Tuesday, April 22, 2008

Sacramento region's home-sales tally offers ray of hope

By Jim Wasserman , Sac Bee

There may actually be a bottom out there.

The first of several reports on first-quarter home sales is in, showing the number of new homes sold in the eight-county Sacramento region has fallen to the lowest level since possibly the early 1990s. But amid the dreary statistics there appears to be the suggestion of a market in the beginning stages of stabilizing.

Greg Paquin, president of the Gregory Group, a Folsom-based building industry consultant, says the 1,304 new homes sold in January, February and March were almost equal with those sold during the previous quarter. That mirrors a market trend seen in February, when year-over-year sales of existing homes declined in single digit percentages for the first time in three years.
'That's not much on which to build a case for recovery. But Paquin and other analysts whose reports are due in the next two weeks say that while the numbers remain discouraging, they can see what looks like a market bottom forming before year's end. They say the picture should be clearer by June or September.

"My sense is we're going through the worst of it now," Paquin said. "If that's the first half of the year, my impression is the second half is starting to dig our way out or moving forward."
Gregory Group statistics showed prices are still falling for new homes. The average $404,144 first-quarter price was off 5.3 percent from the previous quarter and down 13.1 percent from the same time last year. The silver lining: Paquin believes prices probably have just another 3 percent to 5 percent to fall.

That hint of hope comes with some pretty important warnings: That the nation's economic troubles don't substantially worsen or the financial system isn't shell-shocked by something like last year's subprime meltdown and subsequent credit crunch. What's more, the region is still working through a foreclosure crisis contributing to an oversupply of homes with "For Sale" signs.

Even finding a bottom doesn't mean it's over: The market may be slow to rebound and remain stagnant for a long time.

Still, after a free-fall in sales and prices that has lasted nearly three years, any notion of mere stability will appeal to thousands of area homeowners who have seen their values fall. It also will appeal to sellers who have lost bargaining power in a market where buyers rule.

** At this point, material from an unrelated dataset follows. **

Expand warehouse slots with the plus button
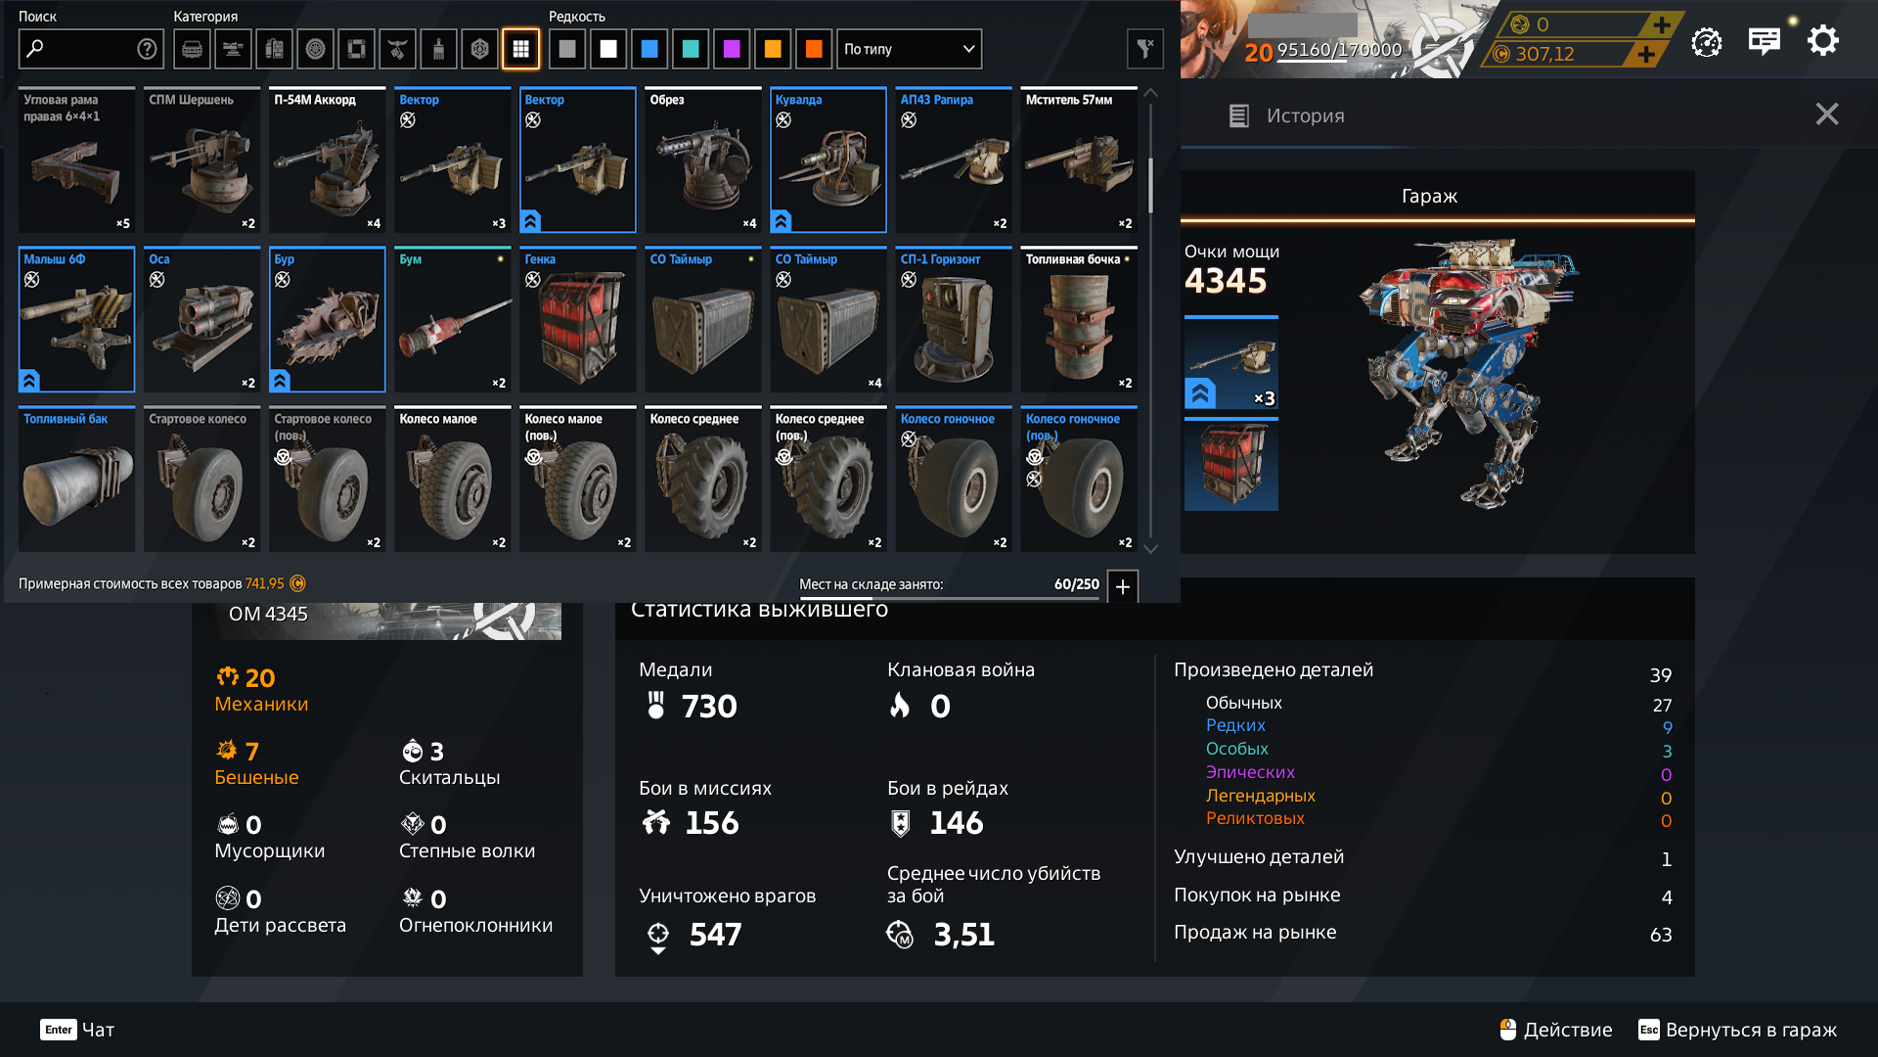Screen dimensions: 1878x1057 click(x=1123, y=586)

"We've dropped the price twice, maybe three times," said George Vargas of Elk Grove this week. "We've had a few more people since our latest price drop, but it's slowed down in the last month." Vargas' situation is similar to that of home builders: Both are competing with mortgage lenders and banks dumping thousands of foreclosed homes onto the market and slashing prices to move them. Bank-owned homes have come to account for about half of the sales in the region, a factor that has scrambled standard market indicators.

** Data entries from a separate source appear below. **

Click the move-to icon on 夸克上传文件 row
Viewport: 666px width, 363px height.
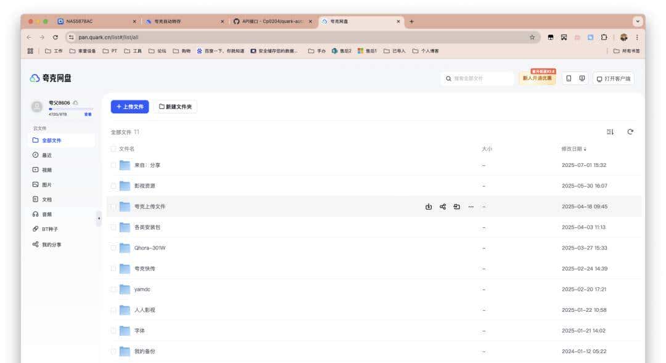click(x=457, y=206)
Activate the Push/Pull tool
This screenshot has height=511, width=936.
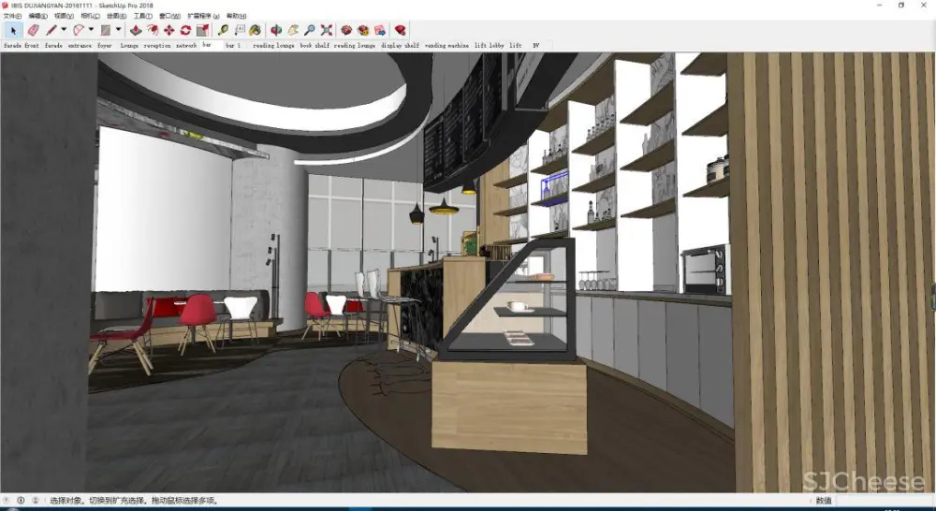pyautogui.click(x=136, y=30)
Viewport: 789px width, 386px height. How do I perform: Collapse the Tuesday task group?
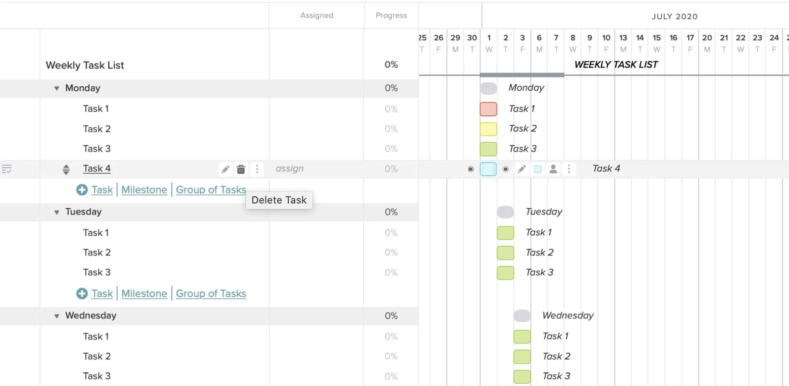56,212
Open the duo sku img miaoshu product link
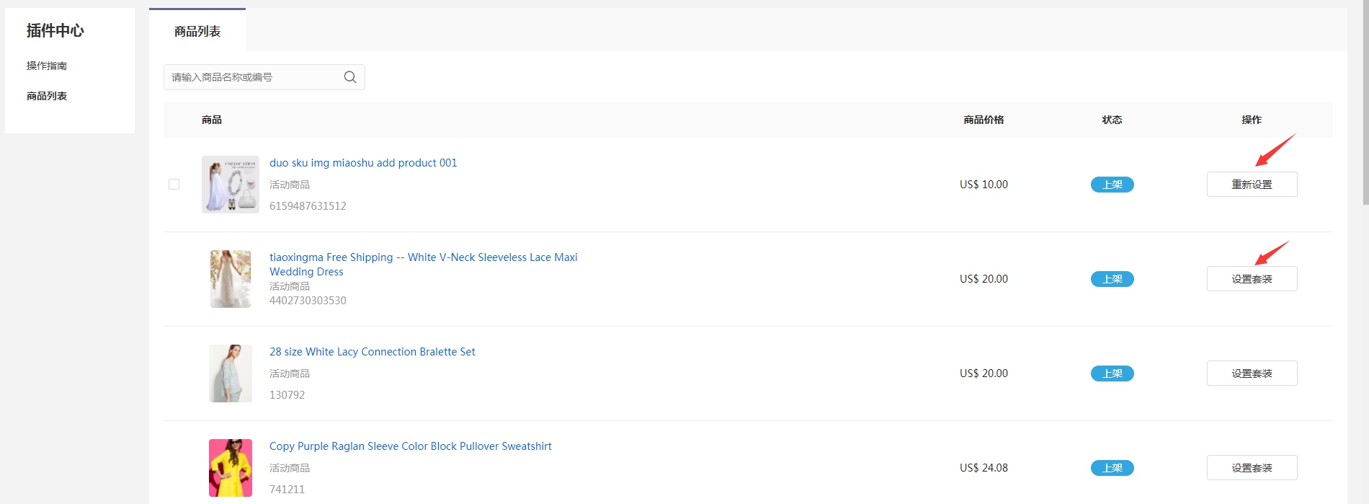Viewport: 1369px width, 504px height. (x=363, y=163)
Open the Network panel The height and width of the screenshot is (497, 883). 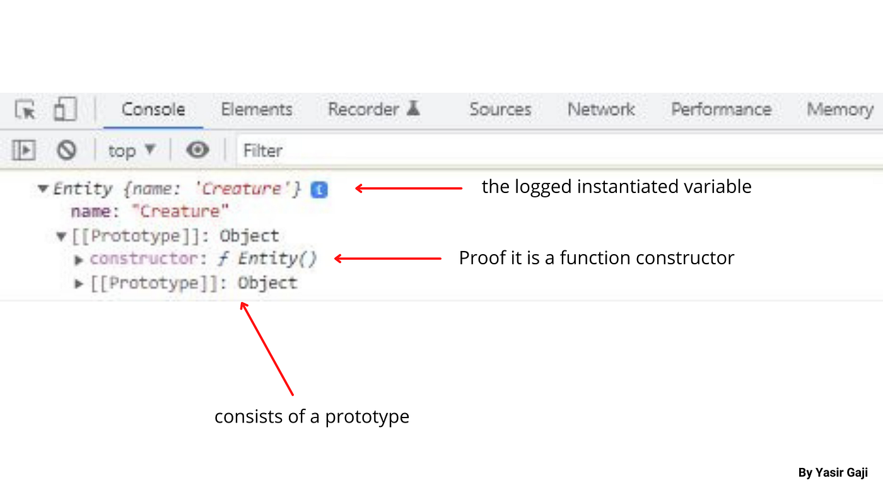(x=600, y=109)
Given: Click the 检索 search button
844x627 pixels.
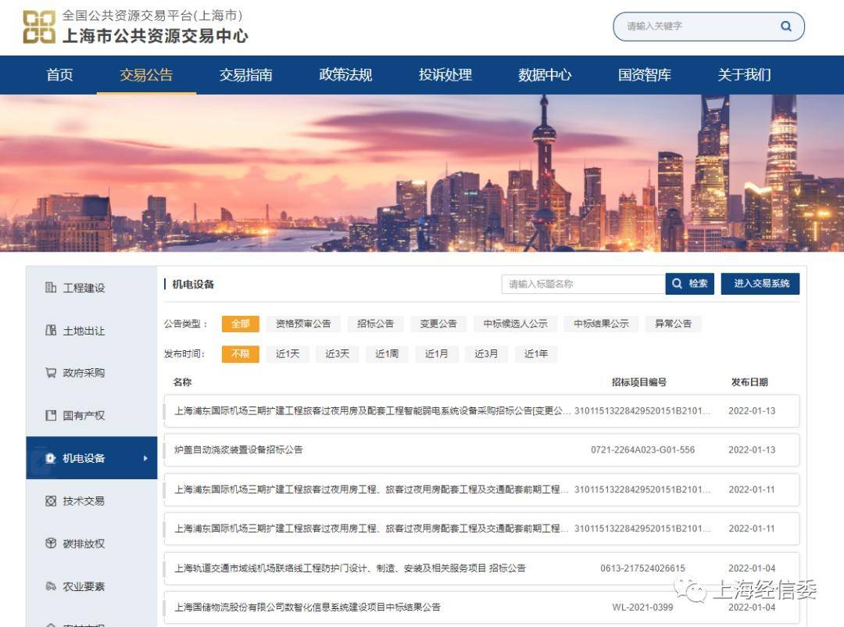Looking at the screenshot, I should 689,284.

Real estate agents such as James Becker of Sacramento see a sign that things are looking brighter in bidding wars occurring on bank-owned listings in the suburbs. He suggests the market already is "bouncing off the bottom."
Becker, managing partner of Becker Mortgage and Realty, said bank-owned homes in Elk Grove that once sold for $120 a square foot have risen to $135 per square foot and are going higher.
March closings of resale homes are, indeed, expected to show an "uptick," said Andrew LePage, an analyst for La Jolla-based DataQuick Information Systems. DataQuick is expected to release its figures on sales of new and existing homes next week.

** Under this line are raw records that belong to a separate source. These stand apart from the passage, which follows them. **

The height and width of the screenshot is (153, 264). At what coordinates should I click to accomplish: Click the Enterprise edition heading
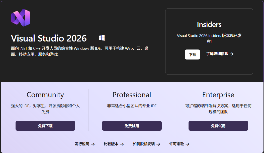tap(218, 95)
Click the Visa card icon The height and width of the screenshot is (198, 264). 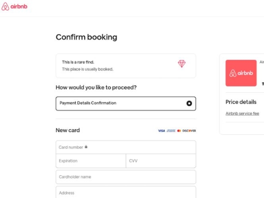(162, 131)
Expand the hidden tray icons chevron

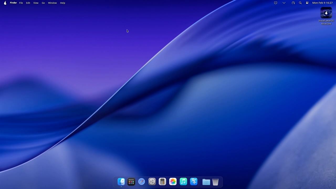[x=284, y=3]
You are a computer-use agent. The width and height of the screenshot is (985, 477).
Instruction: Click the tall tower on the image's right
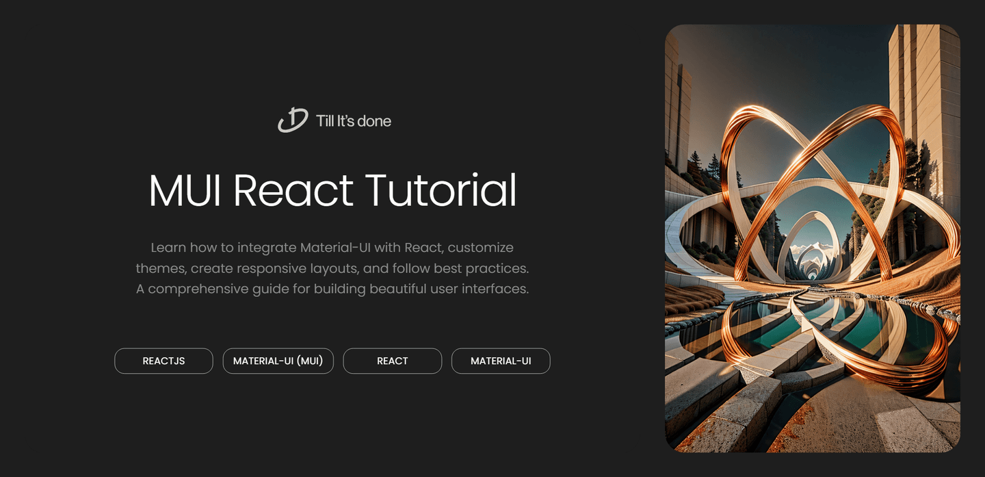[923, 89]
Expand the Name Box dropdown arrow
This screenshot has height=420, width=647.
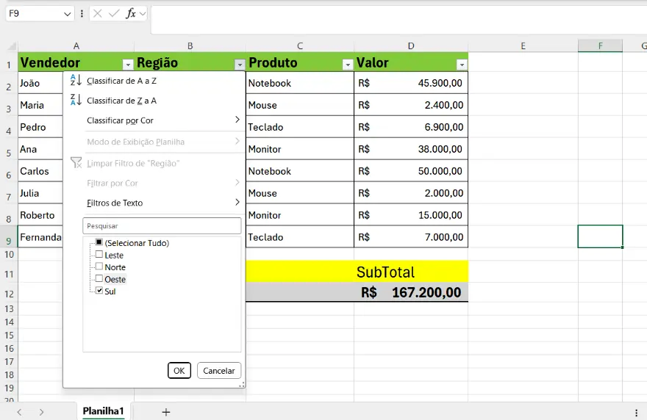point(68,13)
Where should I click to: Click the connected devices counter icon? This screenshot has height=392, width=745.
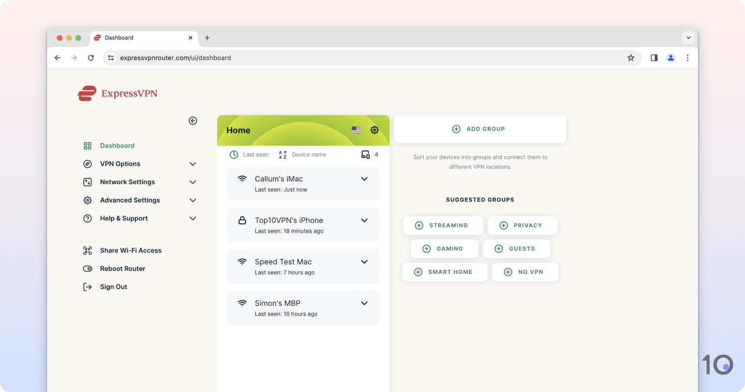click(x=365, y=154)
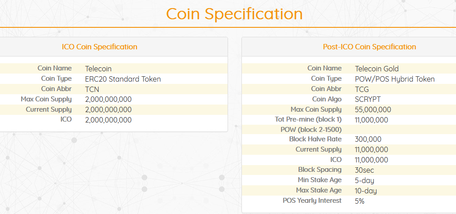Click the Tot Pre-mine (block 1) label
The width and height of the screenshot is (456, 214).
pos(308,119)
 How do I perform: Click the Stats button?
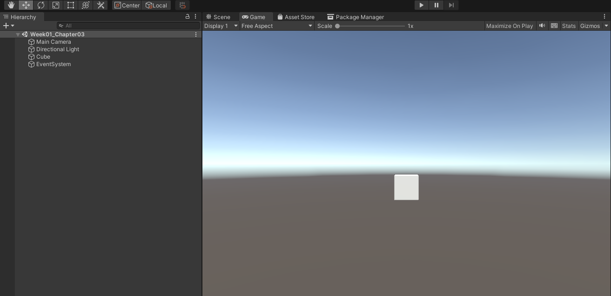569,26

Doug Pautsch, Sacramento division president of Dallas-based Centex Homes, maintains that buyers believe the market has bottomed and is bouncing back.
"We've seen prices stabilize and even go up in some of our communities," he said. Centex, the region's leading builder this year, has started saying no to buyers who ask for concessions that might have been routinely granted earlier.

Some market watchers aren't convinced better times are soon ahead. They're taking their cues from the 10,000 foreclosures last year in Amador, El Dorado, Nevada, Placer, Sacramento, Sutter, Yolo and Yuba counties – and the 5,573 more being reported in just the first three months of this year by Foreclosures.com, a Folsom-based Web site that tracks defaults.
That's a strong sign the downturn may still have a lot of strength, said Scott Syphax, president and chief executive officer of Sacramento-based nonprofit housing firm Nehemiah Corp. of America. Syphax said he wonders whether every time a bank-owned home is sold "there's another right behind it to take its place."

"As long as that's happening the market is not going to go up," he said. "The most charitable thing you can say is it's treading water. I still think the biggest part of that volume has yet to surface."

DataQuick's LePage said banks have sold only about 40 percent of the homes they foreclosed on in the region during the second half of 2007. The thousands more slated for sale will put a downward pressure on prices. Neighborhoods closest to downtown Sacramento likely will be the most immune. But not so the suburbs.
"There are just a heck of a lot of foreclosures to burn off before the market can kick into gear in any big way," he said.

But like Paquin, LePage said sales seem to be edging down toward a base level. "It's hard to go much lower than all the natural things that force people to move all the time," he said. "It seems we're getting closer and closer to whatever that number is."